Dan Oliver: One of the interesting things about David Hume is that he viewed the debt position of England in the mid-1700s as being completely precarious. Because they went from 10 million pounds or a number like that to 200 million and he called it an egregious bubble.
In the mid-1700s they already lived through John Law and the South Sea Bubble. They were very aware of what financial bubbles looked like and he said, “This type of thing is a huge bubble,” according to his letter correspondence.
Epoch Times: What happened after?
Mr. Oliver: Then he died and the debt proceeded to quintuple through the end of the Napoleonic Wars. It never collapsed. And then, throughout the 50 years after the Napoleonic Wars, England repaid the debt—in real terms. They even shrank their debt by one-third.
Epoch Times: Why couldn’t he figure it out?
Mr. Oliver: I think one of the things Hume didn’t appreciate was that England had assets against the liabilities. Yes the debt was growing very fast, but what about the asset side?
One of the things getting England through the Napoleonic Wars was a giant Navy, which fostered free trade within the empire and they used London as a center.
So the debt never collapsed because the asset side was very real. He basically got it wrong. He got the effect correct because he had seen it in France with John Law, but he got the situation wrong.

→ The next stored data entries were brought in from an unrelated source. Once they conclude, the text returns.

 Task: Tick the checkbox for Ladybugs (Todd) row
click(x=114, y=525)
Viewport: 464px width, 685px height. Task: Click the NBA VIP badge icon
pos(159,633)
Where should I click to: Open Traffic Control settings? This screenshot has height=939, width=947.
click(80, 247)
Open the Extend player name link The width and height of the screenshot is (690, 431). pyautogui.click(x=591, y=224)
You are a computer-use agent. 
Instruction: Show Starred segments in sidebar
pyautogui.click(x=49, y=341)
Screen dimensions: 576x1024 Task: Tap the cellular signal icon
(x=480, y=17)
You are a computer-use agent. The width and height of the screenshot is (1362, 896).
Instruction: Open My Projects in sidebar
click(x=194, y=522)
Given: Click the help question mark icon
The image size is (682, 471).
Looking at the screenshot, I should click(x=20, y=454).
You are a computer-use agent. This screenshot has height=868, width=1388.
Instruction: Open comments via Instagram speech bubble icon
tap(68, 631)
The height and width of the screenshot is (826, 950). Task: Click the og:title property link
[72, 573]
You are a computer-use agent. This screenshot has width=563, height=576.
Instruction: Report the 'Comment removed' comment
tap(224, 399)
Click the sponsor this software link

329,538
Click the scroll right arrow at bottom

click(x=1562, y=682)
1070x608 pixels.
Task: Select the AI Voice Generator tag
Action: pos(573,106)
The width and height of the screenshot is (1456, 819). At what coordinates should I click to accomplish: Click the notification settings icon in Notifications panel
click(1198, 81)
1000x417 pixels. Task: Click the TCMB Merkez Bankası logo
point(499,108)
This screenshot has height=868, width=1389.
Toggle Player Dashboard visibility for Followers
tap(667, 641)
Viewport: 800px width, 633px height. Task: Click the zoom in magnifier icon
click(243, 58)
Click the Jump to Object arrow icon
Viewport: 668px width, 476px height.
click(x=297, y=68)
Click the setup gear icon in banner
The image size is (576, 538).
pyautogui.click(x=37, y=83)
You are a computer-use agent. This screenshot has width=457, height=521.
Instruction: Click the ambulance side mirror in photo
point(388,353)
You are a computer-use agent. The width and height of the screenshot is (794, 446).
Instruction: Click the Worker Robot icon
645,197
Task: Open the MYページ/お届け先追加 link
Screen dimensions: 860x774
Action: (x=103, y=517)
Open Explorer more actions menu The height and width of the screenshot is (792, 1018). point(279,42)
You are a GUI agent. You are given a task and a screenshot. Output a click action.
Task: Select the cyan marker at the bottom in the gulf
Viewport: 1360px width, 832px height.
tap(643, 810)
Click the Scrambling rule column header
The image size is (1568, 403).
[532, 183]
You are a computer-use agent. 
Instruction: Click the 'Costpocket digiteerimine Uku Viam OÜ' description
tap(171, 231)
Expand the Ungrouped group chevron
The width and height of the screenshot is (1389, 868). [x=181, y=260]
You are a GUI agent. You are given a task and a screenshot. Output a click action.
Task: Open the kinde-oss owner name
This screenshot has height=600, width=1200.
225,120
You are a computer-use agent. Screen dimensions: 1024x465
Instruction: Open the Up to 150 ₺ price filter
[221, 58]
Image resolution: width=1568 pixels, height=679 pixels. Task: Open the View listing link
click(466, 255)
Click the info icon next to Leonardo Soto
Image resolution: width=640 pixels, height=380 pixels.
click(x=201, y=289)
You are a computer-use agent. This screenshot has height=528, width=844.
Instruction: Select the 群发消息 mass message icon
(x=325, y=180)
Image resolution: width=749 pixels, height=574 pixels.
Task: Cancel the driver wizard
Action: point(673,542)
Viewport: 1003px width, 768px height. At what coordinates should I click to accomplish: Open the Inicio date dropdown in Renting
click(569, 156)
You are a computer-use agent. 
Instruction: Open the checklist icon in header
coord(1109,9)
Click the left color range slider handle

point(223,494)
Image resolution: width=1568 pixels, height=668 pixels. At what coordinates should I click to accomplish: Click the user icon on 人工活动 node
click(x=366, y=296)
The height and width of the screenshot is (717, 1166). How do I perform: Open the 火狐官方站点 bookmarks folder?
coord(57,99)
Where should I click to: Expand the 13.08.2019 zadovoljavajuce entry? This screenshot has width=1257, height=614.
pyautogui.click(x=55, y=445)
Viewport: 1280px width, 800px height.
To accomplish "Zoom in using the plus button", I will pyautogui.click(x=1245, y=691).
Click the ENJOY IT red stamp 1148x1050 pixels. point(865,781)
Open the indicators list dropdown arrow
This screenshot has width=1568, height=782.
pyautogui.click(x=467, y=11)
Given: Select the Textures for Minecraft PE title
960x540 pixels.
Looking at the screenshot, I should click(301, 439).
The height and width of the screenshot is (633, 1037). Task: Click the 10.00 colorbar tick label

Epoch Times: Could he have been right?
Mr. Oliver: If you take the same analysis and apply it to England in World War I, of course you got it entirely correct. England had to borrow all this money in nominal terms to fight World War I and it couldn’t possibly repay it in real terms so they had to devalue.
In that case the liabilities were clear and there were no assets generated in World War I, so this meant the debt would collapse. So Hume was correct, the debt was written off through inflation. And this happened again from World War II to the sixties.
Epoch Times: What about today?
Mr. Oliver: So here we are today, in a situation like the 1960s, like World War I, like England during the Napoleonic Wars, where we have enormous amounts of debt.
And people are asking themselves, “When is this going to collapse?”
In order to have a correct view you have to ask yourself: Are there assets we don’t see that actually back this liability and make it sustainable like Hume didn’t see the ramp up in the British Navy and free trade?
So if you talk about new technologies like biotech and 3-D printing, there is no question that potential productivity gains could create enough wealth to repay the debt in real terms.
Dan Oliver is the principal of Myrmikan Capital, LLC, a New York-based hedge fund specialized in gold mining stocks.
The interview has been edited for brevity and clarity.